Data excerpts Start Marker

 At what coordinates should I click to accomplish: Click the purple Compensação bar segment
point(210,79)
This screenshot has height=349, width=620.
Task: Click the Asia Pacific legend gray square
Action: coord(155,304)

Data excerpts End Marker

> **Assignment**
Repeat the whole listing above exactly.

> **Your solution**
 At what coordinates should I click to accomplish: Click the purple Compensação bar segment
point(210,79)
This screenshot has height=349, width=620.
Task: Click the Asia Pacific legend gray square
Action: coord(155,304)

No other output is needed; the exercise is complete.